On 24 June 2015 the High Court gave its third decision in the long-running dispute between Hospria and Genentech relating to the latter’s patents for Herceptin. On this occasion the patent in this dispute was to the use of the antibody, trastuzumab (the active ingredient in Herceptin) in combination with a taxane in the treatment of HER2-positive breast cancer. Taxanes are a class of chemotherapeutic agents which include paclitaxel and docetaxel.

The attacks on the validity of Genentech’s patent were based on a single piece of prior art called “Baselga 97”. Baselga 97 described a Phase III clinical trial of trastuzumab in combination with different chemotherapeutic agents including paclitaxel. The paper did not disclose any results from the Phase III trial but did contain results from earlier Phase I and II studies.

Before addressing the validity of the patent, Arnold J made several observations on claim construction and infringement; in particular, he held that the reference to “for” in the claim meant that it must be known to, or reasonably foreseeable by, the manufacturer that trastuzumab would be intentionally administered in combination with a taxane for the relevant therapeutic purpose (i.e. for the treatment of HER-2 positive breast cancer).
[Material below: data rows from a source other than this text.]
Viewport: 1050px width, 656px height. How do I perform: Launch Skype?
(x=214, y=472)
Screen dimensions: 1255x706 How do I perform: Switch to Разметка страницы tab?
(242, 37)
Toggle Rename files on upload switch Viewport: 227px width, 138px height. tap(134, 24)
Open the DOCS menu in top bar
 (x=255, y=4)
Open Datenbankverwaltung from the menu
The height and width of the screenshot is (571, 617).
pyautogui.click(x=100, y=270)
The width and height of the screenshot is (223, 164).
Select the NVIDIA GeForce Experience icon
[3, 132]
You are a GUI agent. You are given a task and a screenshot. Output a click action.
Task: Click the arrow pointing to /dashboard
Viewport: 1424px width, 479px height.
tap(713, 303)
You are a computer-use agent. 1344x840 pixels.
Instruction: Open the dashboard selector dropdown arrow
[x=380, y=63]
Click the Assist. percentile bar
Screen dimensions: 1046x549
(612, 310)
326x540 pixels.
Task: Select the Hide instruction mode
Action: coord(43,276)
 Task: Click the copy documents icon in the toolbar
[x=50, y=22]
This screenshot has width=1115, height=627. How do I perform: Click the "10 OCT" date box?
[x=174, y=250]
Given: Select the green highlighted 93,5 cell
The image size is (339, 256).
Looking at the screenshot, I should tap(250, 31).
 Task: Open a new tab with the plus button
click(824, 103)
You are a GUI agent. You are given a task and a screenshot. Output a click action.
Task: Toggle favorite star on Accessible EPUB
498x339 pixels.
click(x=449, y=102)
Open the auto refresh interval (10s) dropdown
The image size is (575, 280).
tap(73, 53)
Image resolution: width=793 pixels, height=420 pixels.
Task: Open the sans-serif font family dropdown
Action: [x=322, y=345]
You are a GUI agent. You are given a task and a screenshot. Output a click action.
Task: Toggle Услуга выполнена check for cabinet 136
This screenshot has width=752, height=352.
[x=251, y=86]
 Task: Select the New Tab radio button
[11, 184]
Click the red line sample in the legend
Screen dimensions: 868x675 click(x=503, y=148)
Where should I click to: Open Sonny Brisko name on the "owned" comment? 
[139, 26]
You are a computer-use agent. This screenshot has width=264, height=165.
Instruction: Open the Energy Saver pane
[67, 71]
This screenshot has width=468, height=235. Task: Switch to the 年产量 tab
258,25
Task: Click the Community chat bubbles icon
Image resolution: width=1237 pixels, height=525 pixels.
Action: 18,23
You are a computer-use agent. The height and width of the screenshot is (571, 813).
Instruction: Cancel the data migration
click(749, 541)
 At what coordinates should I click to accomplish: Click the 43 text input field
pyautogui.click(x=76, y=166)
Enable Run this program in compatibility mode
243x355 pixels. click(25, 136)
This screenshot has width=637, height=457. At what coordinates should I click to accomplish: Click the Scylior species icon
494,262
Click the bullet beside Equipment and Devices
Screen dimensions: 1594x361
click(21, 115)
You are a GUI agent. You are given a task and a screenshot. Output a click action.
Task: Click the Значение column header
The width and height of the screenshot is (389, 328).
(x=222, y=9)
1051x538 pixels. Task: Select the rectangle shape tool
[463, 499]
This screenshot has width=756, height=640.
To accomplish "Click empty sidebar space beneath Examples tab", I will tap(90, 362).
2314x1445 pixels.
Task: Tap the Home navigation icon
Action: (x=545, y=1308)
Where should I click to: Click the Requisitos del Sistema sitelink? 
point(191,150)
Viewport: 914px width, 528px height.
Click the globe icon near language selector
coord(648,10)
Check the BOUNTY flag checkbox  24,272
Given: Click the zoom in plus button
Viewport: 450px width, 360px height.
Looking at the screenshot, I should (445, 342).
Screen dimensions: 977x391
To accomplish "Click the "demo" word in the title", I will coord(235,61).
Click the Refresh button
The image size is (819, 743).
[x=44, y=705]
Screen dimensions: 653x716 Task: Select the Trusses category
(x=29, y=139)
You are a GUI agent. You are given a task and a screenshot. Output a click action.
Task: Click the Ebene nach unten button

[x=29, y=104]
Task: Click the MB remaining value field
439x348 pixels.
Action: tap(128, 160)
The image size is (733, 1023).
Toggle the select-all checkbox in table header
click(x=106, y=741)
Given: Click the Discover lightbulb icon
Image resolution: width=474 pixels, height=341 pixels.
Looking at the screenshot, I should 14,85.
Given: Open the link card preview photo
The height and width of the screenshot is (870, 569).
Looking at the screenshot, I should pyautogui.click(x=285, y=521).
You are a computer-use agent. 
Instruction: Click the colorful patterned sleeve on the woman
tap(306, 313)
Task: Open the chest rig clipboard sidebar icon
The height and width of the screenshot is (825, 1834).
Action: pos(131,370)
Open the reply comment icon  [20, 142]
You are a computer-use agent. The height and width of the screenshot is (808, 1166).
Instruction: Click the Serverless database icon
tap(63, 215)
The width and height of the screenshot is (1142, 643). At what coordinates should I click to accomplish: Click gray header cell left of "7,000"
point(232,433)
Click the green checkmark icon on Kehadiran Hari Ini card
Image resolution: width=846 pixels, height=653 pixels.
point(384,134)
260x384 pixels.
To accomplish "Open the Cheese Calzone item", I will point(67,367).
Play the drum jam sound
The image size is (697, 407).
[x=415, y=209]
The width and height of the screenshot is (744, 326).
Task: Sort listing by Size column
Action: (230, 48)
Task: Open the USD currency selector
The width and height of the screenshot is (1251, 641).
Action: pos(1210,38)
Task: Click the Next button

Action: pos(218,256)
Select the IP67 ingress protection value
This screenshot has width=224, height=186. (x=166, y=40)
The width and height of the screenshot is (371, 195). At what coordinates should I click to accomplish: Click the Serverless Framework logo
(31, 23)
On the question of novelty, Arnold J noted that purpose limited claims can only be anticipated by (i) the disclosure of the invention or (ii) the disclosure of subject matter which, if performed, would inevitably result in the claimed invention. Whilst arguments under the second of these two heads were the more persuasive in this instance, they did not invalidate the claim - given that the necessary mental element of the claim, i.e. the intention to administer the combination to increase efficacy in the treatment of breast cancer, was missing (as it was not known that this would be the effect before the results of the trial were available), it was not possible for Baselga 97 to anticipate the claim.

On the question of obviousness, Arnold J held that the patent lacked inventive step. In so doing Arnold J observed that even though the results of the Phase III trial were not disclosed in Baselga 97, the skilled person would have had a reasonable expectation of success in the Phase III trial given the positive and encouraging results of the Phase II trials and the xenograft studies described.

This is the third decision of the High Court in this dispute between Hospira and Genentech. As a result of these decisions, Hospira has now “cleared the way” of five of Genentech’s Herceptin patents at first instance.